In dealing with plaintiff’s counsel, the best course of action is to be candid about the fact that the policy limits may be reduced by defense costs.  In a 2003 case in California, the Court of Appeal found that an insured’s judgment creditor could sue the attorney who had been retained by the insurer to provide a coverage analysis when that attorney misrepresented the scope of coverage available for the claim.

When policy limits are exhausted, insurers generally advise their insured and defense counsel that the insurer will no longer be funding the defense.  However, an insurer’s decision to cease payment does not end the defense attorney’s duty to the client.  Counsel must follow the prescribed rules for withdrawing from cases. It is not clear whether exhaustion of policy limits in and of itself allows a defense attorney to seek an order of withdrawal.  A court may hold that an attorney who undertakes the defense of an insured under a burning limits policy does so at his own peril and with knowledge that there is a maximum amount available for defense costs.
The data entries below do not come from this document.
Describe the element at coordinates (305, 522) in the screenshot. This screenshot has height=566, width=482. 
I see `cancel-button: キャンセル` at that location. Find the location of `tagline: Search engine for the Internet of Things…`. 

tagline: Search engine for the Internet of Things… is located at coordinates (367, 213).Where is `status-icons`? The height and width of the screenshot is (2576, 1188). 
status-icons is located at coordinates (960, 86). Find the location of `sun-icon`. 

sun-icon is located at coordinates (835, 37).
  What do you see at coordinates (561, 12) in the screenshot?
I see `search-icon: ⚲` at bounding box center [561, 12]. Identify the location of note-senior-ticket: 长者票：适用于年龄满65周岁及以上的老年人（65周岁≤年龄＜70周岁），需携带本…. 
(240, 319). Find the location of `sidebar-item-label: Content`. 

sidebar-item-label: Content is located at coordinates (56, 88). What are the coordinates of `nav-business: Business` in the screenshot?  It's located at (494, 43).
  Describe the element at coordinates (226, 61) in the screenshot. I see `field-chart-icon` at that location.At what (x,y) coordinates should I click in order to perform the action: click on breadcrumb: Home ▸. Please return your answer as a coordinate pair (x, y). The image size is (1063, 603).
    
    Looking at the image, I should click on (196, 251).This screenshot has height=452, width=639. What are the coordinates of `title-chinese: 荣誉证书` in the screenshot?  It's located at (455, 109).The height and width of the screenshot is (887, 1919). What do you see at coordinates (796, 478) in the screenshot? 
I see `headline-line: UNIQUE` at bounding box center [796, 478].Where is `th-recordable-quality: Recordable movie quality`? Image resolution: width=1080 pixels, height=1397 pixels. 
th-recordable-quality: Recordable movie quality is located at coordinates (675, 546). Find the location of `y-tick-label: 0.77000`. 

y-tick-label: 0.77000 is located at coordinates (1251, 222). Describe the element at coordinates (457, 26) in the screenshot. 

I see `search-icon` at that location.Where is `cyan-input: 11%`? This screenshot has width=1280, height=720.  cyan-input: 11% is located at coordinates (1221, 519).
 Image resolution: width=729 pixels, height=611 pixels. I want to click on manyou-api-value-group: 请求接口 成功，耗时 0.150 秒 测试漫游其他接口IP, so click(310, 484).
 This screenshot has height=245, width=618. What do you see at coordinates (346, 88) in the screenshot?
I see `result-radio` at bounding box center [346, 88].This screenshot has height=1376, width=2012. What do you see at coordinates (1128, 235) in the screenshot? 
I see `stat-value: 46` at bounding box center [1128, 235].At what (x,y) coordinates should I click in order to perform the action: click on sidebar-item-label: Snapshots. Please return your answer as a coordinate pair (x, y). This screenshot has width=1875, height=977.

Some courts have refused to allow an attorney to withdraw from representation when the insurer ceased to pay for the defense.
Ethical issues arise for the plaintiff’s attorney as well.  A plaintiff’s attorney, in gathering policy information at the outset of litigation, should attempt to determine whether the policy is an eroding limits policy.  Obviously, in a declining limits policy, amounts spent on aggressive litigation decrease the plaintiff’s potential recovery. As part of initial litigation strategy, a plaintiff’s attorney should weigh the pros and cons of conducting certain activities (such as extensive discovery) and consider how those activities may bear on the ultimate recovery.  The plaintiff’s attorney should also disclose these issues to the client and explain how certain litigation tactics may impact recovery.